Perhaps I should explain: the BodyRuleBaseExtractor spawns a perl interpreter in a regexp debug mode and gives it a regexp to compile - letting perl's regexp machinery do the hard work. Then it tries to parse the perl debug output and make some sense/use of it. The trouble is that perl regexp debug output truncates its lines in a report, and does so at fixed line sizes, which do not take into account possible multi-character byte sequences (like backslash-escaping). So doing it right is tricky if not impossible.

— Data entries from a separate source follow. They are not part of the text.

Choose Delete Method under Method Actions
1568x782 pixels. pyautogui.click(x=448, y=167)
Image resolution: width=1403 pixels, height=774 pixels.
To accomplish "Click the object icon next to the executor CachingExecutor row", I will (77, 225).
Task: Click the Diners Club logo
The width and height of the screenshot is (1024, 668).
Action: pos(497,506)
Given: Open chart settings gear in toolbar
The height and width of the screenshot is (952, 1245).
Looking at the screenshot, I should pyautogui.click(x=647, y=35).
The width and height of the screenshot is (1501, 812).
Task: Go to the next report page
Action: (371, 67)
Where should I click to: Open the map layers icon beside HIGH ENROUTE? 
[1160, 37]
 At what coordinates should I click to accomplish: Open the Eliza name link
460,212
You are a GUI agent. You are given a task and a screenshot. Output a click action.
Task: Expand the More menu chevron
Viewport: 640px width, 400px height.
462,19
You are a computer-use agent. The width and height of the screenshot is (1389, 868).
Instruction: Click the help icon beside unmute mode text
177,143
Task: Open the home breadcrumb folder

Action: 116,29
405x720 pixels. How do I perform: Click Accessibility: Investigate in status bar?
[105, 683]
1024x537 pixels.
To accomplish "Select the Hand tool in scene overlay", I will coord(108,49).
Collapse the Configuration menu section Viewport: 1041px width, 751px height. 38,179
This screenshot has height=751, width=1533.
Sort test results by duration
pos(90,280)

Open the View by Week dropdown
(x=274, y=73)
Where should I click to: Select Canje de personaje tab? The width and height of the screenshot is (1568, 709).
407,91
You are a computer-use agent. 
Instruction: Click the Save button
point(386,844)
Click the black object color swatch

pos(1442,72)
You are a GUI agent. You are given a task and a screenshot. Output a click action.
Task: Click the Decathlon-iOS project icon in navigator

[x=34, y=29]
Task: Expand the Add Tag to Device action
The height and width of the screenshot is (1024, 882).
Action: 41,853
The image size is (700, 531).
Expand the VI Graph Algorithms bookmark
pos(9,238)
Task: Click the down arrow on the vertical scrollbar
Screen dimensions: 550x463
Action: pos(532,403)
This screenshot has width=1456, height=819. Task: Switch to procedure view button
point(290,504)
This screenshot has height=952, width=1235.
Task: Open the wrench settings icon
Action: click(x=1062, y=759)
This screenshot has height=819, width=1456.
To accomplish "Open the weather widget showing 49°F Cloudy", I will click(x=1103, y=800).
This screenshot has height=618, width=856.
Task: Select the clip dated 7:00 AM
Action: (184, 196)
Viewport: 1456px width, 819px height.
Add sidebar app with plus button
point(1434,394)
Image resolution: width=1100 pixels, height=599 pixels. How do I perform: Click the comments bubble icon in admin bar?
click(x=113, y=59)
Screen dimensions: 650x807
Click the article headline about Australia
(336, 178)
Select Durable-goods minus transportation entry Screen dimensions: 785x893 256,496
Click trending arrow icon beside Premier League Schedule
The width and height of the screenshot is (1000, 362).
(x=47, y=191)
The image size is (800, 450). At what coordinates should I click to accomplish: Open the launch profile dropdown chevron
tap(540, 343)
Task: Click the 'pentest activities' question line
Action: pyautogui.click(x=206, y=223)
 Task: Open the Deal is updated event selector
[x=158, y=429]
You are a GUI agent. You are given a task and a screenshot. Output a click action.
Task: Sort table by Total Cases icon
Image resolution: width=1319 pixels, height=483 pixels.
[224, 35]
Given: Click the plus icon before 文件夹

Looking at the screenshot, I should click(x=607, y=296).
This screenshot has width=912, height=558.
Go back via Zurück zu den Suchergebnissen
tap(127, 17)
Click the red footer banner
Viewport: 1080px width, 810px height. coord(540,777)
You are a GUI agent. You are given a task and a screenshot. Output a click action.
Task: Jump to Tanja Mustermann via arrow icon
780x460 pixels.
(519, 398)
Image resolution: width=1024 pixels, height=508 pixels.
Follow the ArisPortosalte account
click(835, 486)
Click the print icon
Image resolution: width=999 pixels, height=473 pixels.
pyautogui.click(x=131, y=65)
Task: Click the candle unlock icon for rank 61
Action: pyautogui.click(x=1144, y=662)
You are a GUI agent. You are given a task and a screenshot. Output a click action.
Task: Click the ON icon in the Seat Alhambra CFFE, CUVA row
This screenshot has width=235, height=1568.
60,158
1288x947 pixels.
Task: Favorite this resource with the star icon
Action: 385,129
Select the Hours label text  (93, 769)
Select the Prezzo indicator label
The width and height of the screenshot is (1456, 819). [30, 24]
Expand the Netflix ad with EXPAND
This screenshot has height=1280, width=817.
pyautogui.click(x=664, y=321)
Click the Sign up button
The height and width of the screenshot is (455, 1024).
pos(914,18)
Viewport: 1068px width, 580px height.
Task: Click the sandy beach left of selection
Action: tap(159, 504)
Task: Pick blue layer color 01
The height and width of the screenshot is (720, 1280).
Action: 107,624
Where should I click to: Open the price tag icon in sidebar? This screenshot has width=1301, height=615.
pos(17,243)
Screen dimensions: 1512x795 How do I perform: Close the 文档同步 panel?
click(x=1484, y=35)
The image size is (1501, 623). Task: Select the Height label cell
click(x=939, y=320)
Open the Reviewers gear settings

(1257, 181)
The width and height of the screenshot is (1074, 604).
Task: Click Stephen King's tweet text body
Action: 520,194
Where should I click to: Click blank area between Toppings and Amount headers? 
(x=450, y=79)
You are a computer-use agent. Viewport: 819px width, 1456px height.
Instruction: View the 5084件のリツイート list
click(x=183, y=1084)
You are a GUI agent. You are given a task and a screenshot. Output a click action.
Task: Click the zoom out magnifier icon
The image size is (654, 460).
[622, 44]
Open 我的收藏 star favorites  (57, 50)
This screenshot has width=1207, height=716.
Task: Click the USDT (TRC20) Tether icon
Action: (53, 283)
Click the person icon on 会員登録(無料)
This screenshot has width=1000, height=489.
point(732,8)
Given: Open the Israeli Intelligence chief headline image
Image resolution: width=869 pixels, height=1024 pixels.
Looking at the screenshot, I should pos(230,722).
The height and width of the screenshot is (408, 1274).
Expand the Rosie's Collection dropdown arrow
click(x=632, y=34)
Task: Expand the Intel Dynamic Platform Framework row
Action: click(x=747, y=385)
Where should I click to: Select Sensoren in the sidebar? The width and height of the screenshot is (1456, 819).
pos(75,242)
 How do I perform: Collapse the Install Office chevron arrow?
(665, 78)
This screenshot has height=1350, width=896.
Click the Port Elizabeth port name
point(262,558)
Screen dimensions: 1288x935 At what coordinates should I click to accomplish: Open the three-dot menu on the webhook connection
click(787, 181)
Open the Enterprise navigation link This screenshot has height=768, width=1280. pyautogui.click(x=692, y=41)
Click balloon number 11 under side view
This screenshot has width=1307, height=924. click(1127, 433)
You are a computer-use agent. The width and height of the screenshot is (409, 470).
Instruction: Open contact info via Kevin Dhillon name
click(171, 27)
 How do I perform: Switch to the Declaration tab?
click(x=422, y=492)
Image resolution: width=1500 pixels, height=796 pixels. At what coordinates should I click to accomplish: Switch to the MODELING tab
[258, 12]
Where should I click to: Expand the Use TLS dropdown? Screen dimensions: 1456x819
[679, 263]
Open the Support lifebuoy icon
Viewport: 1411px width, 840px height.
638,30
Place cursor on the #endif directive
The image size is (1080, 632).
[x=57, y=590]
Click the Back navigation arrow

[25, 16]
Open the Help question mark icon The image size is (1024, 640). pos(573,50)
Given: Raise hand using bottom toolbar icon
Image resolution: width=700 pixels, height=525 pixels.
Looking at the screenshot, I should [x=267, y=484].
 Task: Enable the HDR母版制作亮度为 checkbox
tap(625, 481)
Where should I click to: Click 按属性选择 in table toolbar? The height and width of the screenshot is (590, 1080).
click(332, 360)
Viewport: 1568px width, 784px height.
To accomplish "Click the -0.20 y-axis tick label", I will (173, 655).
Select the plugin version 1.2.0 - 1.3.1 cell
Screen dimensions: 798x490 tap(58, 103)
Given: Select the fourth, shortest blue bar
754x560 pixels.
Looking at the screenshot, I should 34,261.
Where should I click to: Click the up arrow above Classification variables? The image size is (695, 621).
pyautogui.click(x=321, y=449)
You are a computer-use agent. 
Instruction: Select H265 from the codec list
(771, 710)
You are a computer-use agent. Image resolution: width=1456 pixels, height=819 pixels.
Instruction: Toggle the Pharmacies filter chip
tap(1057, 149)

I'm not volunteering.
Just want to record that this came up again today: http://www.gossamer-threads.com/lists/spamassassin/users/176122
There is a related bug 6336, which was fixed in 3.3.2, which Mark Martinec believes my previous comment was actually caused by. Summary of the status of this bug is in comment 19 and comment 16.
No more comments in 6 years after bug 6336 has been fixed. Time to close this bz ?
SOUGHT rules have been deprecated for years and this issue is 6 years old.